In the past it was customary to offer a prisoner on death row a "Last Meal" or as it's been called before, a "special meal."  That practice has been put to a stop in Texas after a large meal was ordered recently and not touched.

Texas Department of Criminal Justice Executive Director Brad Livingston has decided to stop the program after Senator John Whitmire came forward with concerns about it.

Whitmire has had a problem with the practice for a long time but decided to come forward after Lawrence Russell Brewer (who was executed on Wednesday for a hate crime) ordered two chicken fried steaks, a triple-meat bacon cheeseburger, fried okra, a pound of barbecue, three fajitas, a meat lover's pizza, a pint of ice cream and a slab of peanut butter fudge with crushed peanuts.  He received his meal.  He never touched it.  It went completely uneaten.

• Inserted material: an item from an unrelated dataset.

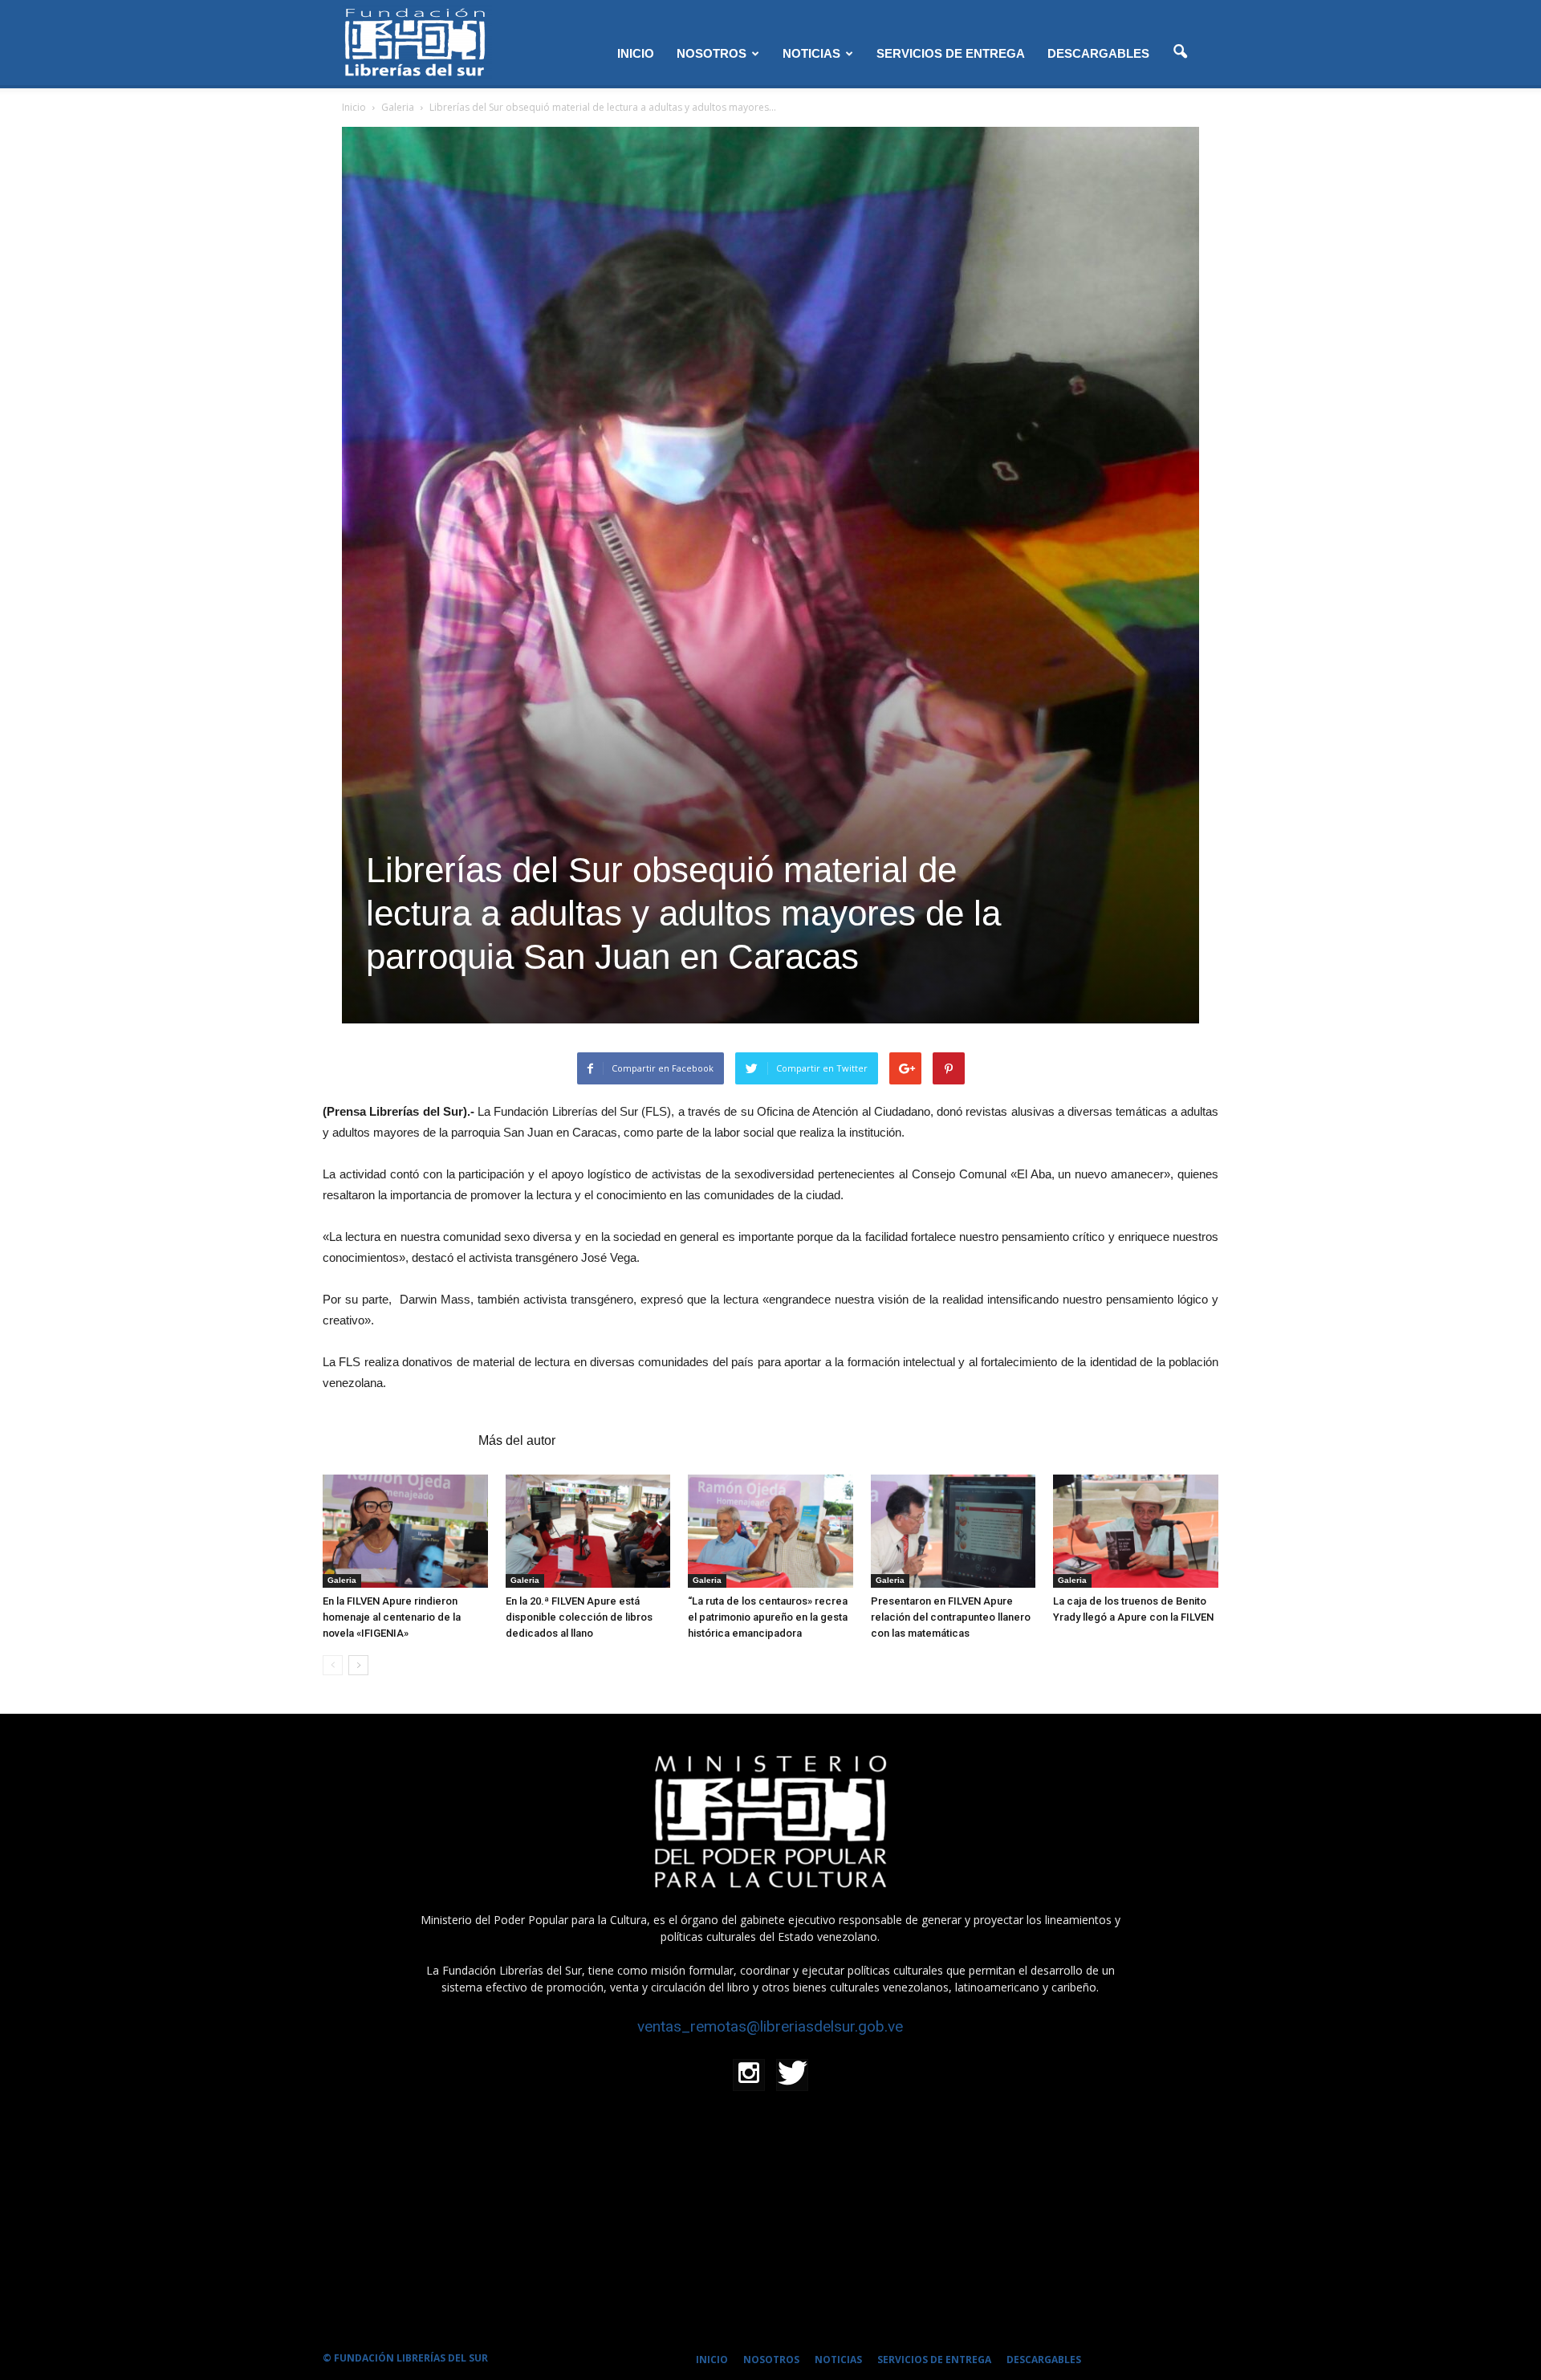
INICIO (635, 53)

"It is extremely inappropriate to give a person sentenced to death such a privilege," Sen. John Whitmire, chairman of the Senate Criminal Justice Committee

So Why Do States Do It?

According to Wikipedia, the practice goes back to the ancient Greeks, Chinese, and Romans who all also gave condemned men a final meal.  They used to do it to prevent the souls from coming back to haunt the jailers.  It was a measure of good will to kind of balance things out.

Texas has immediately put a stop to the practice.